* _WHAT TO PRODUCE_
Retype the records below from their first line through the line holding "Given: Increase the", including both ends and no pictures.

>>

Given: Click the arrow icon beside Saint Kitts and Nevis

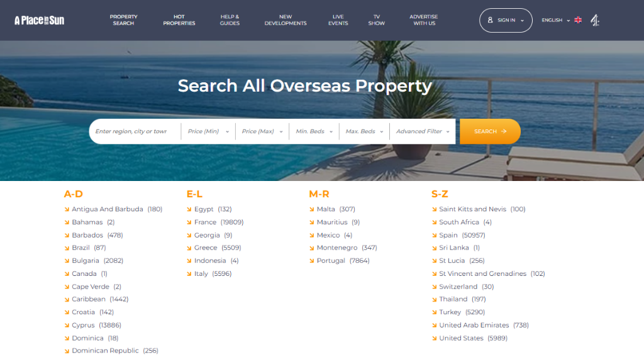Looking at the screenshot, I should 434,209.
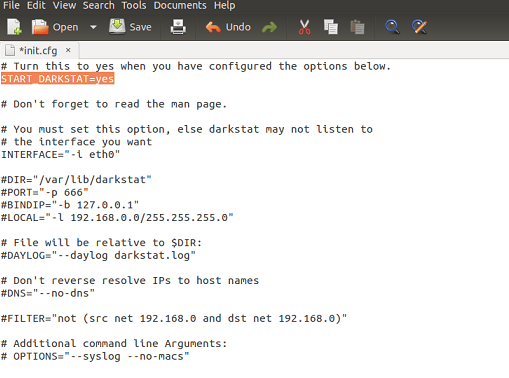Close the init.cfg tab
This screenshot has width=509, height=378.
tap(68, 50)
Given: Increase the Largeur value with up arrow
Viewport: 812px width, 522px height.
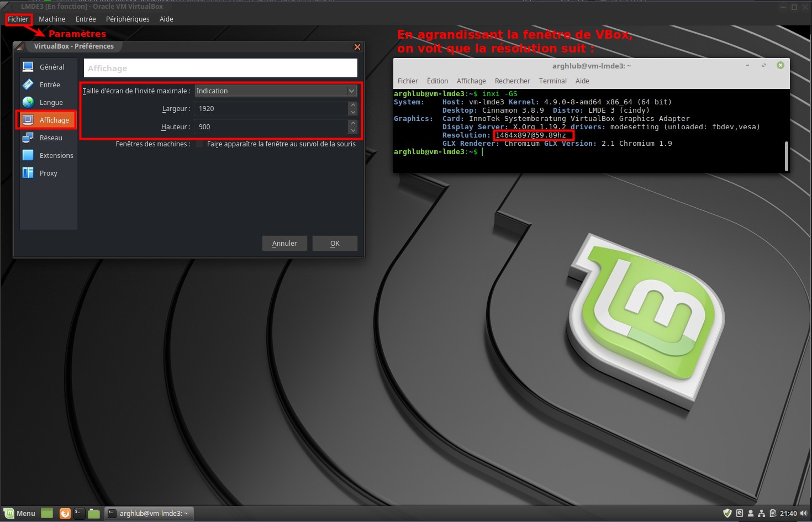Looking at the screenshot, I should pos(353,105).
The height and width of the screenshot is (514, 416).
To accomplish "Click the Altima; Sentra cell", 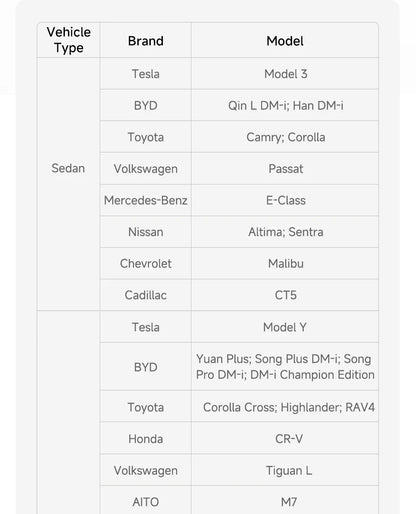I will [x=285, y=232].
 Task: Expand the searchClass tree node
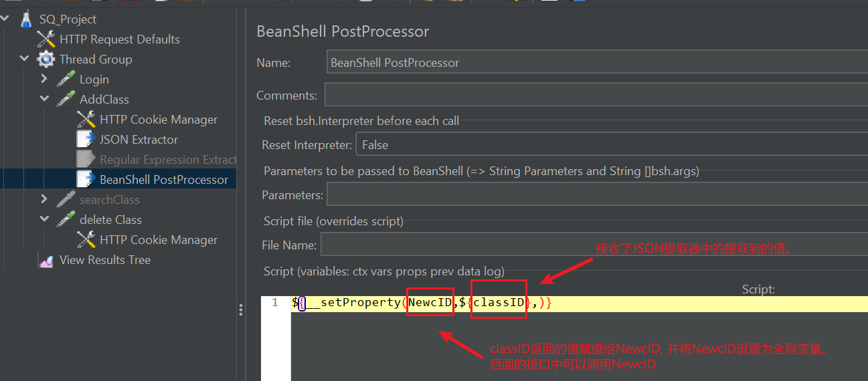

<<

* _ANSWER BOX_
Given: Click the arrow icon beside Saint Kitts and Nevis

Looking at the screenshot, I should 434,209.
Close the init.cfg tab
This screenshot has width=509, height=378.
tap(68, 50)
Given: Increase the Largeur value with up arrow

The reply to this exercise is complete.